Because of my move, I've been giving away my clothes, and my shoes (maybe 20 pairs of shoes- it burns, it burns!!!) But, the funny thing is that for the past 3 weeks, maybe longer, I've worn only 1 pair of shoes. Every day.

They're brown.

Sometimes they don't even match what I'm wearing, like today when I'm wearing a black shirt. Don't care much. It's Friday. I'm going to hook up with some queers later today. I need then to think that I'm cute and introduce me to their sexy friends. Plus! There's bound to be some sexy, "I just moved here too ladies, and it's helpful to be seen as a lesbian with some fashion sense about her.

Still don't too much give a shit.


Hmmm... I hope I'm not becoming granola!

Wednesday, August 13, 2008

That's So Random!

So, for most of my life I've thought that I have all of these random and absurd thoughts that just "come from nowhere!"

One of the cool things I've learned by blogging is that my thoughts aren't random at all. In fact, there are reflective of what I've thought before, what's going on around me, and are by in large extensions of previous thinking.

Soup nazi- seems like something totally random, but actually if you look at what I was thinking about before then, it's a logical association to make.

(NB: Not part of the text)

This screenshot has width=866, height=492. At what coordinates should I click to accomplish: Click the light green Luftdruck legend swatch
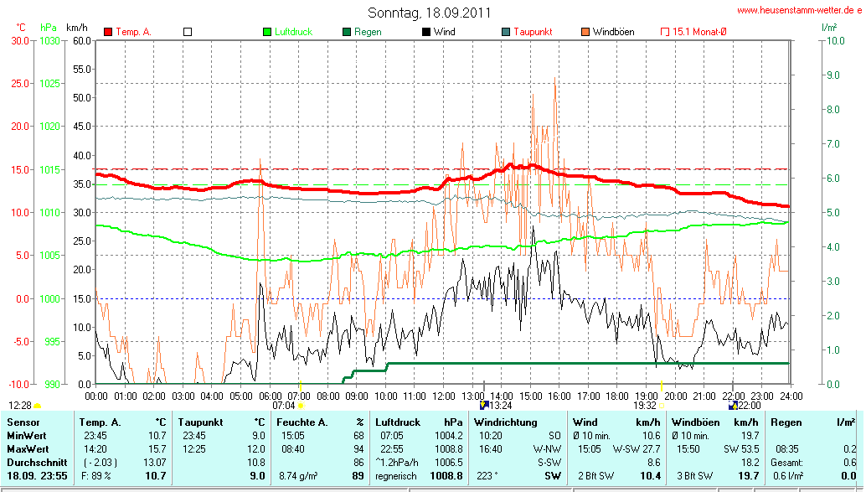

It's happened a couple of other places too. These thoughts aren't at all random. It's like being an output for subliminal messages. But, they aren't subliminal, I've simply forgotten where the association came from.

Guerrilla marketing runs off of the same principles. Expose you to a stimulus in a way that isn't as overt as mainstream advertising, and in the end, you're left with a desire for a particular product or item, but since you don't recall where the pairing with the idea came from, you assume that it must be internal and it's just yours.

I expose myself to lots of stimuli each and every day, so there is plenty of fodder for thinking and reacting. But, the biggest influence on my future thoughts is my current and previous thinking.

In fact, if you want to know what tomorrow's obscure reference will be, just listen to today's conversation.